Getting more out of the P2...
Seairth
Posts: 2,474
in Propeller 2
Brian Fairchild wrote: »Given the complexity of the P2, and the lack of inbuilt peripherals, what it really need is something like PSoC Creator.
Hopefully, P2 isn't so complex that people suppose everything must be configured ahead of time, before their main program runs.
Programs that dynamically reconfigure the hardware will get a lot more out of the chip.
Is that true? In most cases, I'd think the peripheral configuration is going to be static. Yes, there will be some neat designs that dynamically use the same I/O for different purposes, but I suspect that will be in the minority. Or are you talking about something else?
I think our core manual doesn't need to be that big. Examples can take lots of room, but descriptions shouldn't. Everything in the Prop2 is intended to be thoroughly understood and exploited. There are no black boxes inside.
Personally, I prefer having a simple code example accompany each instruction. Now, this might not be a big an issue with assembly language instructions, but I think it's indispensable for higher-level languages. Given the old adage of "a picture being worth a thousand words", a code example is the picture.
Comments
Those customers that need targeting if the P2 is to see any volume sales, and hence survive, will not be interested in any sort of dynamic configuration.
The ability of make a chip with your own mix of USARTs/SPIs/I2Cs/DACs/ADCs/PWMs/COUNTERs/... is the selling point. Today you have a chip that's a communications hub, tomorrow, using the same inventory, it's doing SMPSU duties. But these are different PCBs.
I fully agree.
Wordy descriptions are prone to readers guessing the meaning.
To me, good documents for areas like Smart Pins will have:
* Descriptions with equations, that show the limit cases and dynamic range.
For things like the smart pins, the examples can start in ASM, and expand to include Spin / C etc.
( I see ersmith already has a SpinP2 in very early form )

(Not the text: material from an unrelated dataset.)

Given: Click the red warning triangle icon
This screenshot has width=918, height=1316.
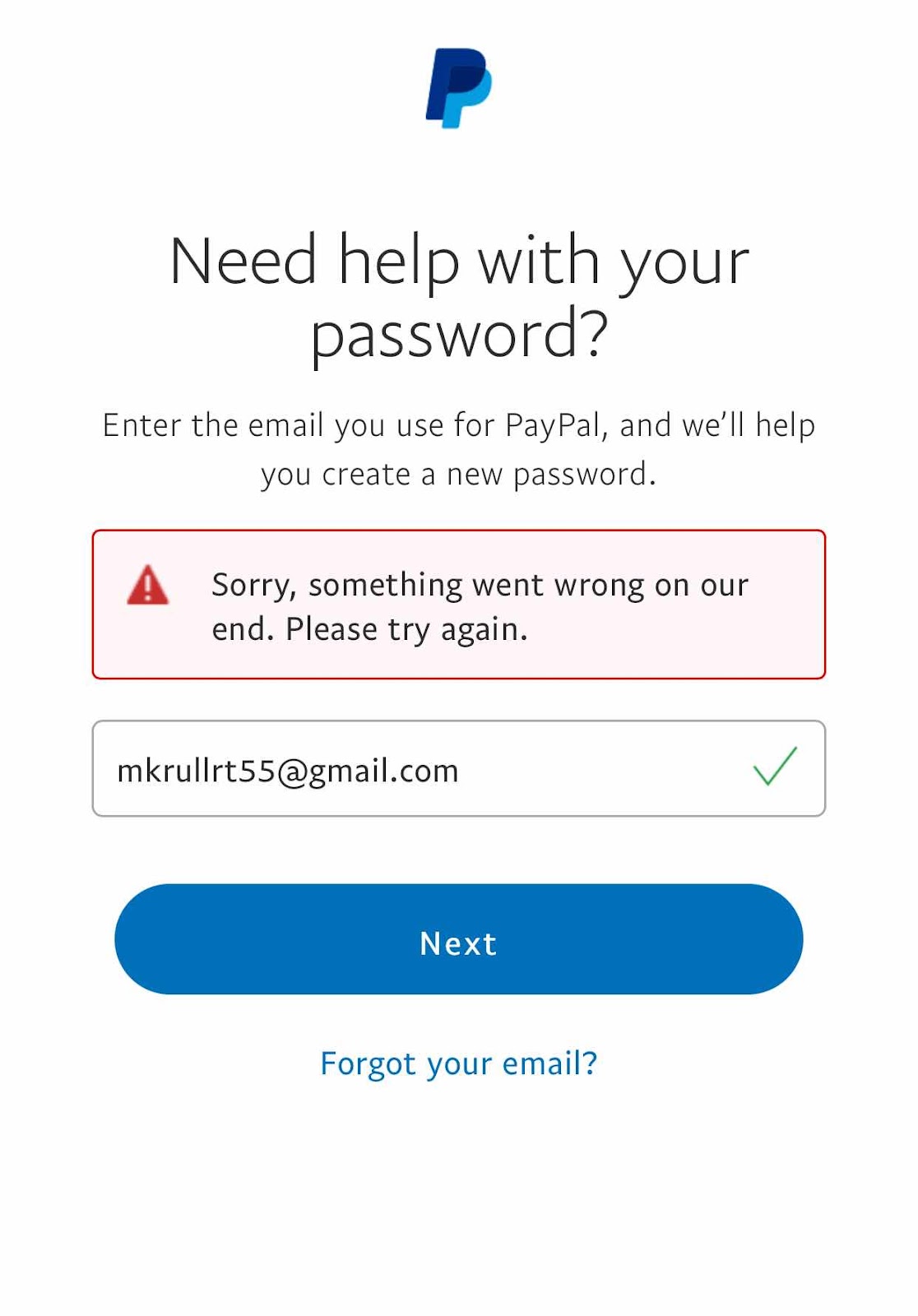Looking at the screenshot, I should tap(148, 585).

The big problem with a nice pre-configuration app is that it could give people the wrong idea that such a thing is necessary. I remember back in the late 80's, I bought Borland Turbo Pascal and was reading all about how some insects have wings and others don't, but they all have legs. This was about inheritance and polymorphism. I just wracked my brain trying to figure out how I was going to write a parser and assembler using inheritance and polymorphism. It was a venture into insanity. I was building a taxonomy of op-codes and mnemonics, hoping that when I finally "got it", I would have some legwork already done. I thought that was just how everything needed to be done, going forward. Nothing I read indicated that it was just a scheme to provide some possibly useful feature, but, otherwise, standard programming practices were still the norm. That was a horrible experience and I think it's made me very apprehensive of trendy new tech.

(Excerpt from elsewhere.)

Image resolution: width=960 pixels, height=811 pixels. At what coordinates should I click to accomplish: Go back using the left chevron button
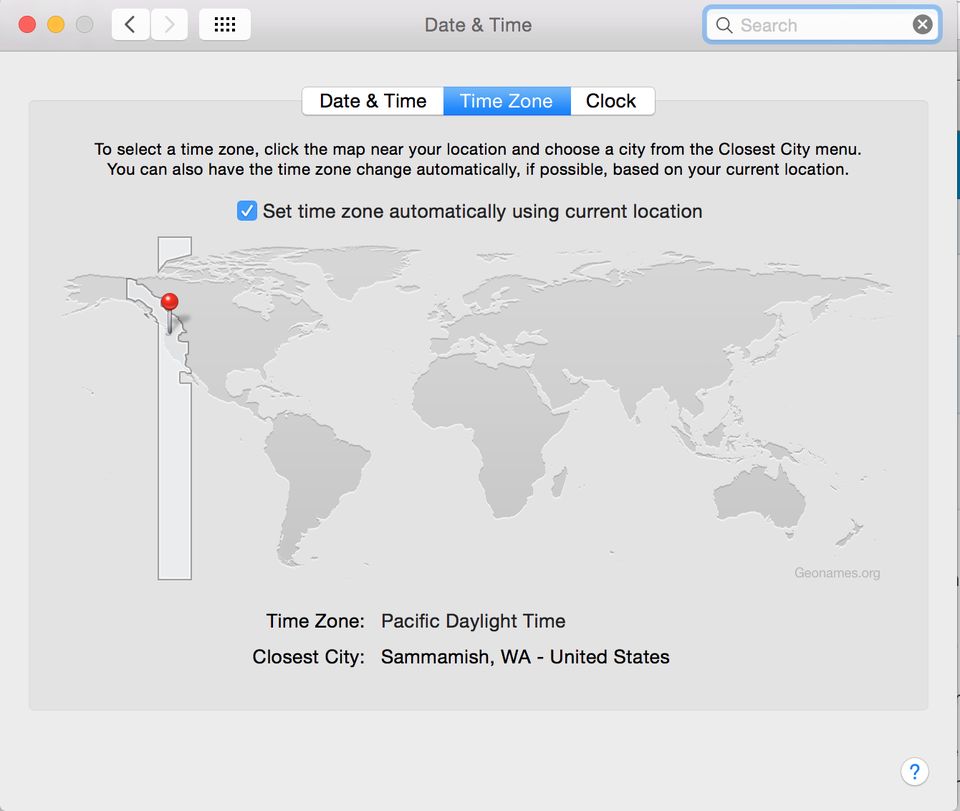pos(130,24)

Mainly, though, objects are going to take control of hardware resources, and they will manage them. There will certainly be 'start' and 'stop' methods available for getting things going. If there was a configuration app, it would maybe be better at dealing with objects, as opposed to hardware resources; but, then, the hardware is simple to set up, really, and a call to a method is simpler than a preconfig screen.
Okay, I could see such an app helping people get acclimated to the idea that multiple things can be going on at once. That would have some value for shifting mindsets in the P2 direction. It doesn't seem like something an advanced programmer would use, though. I could be very wrong, however.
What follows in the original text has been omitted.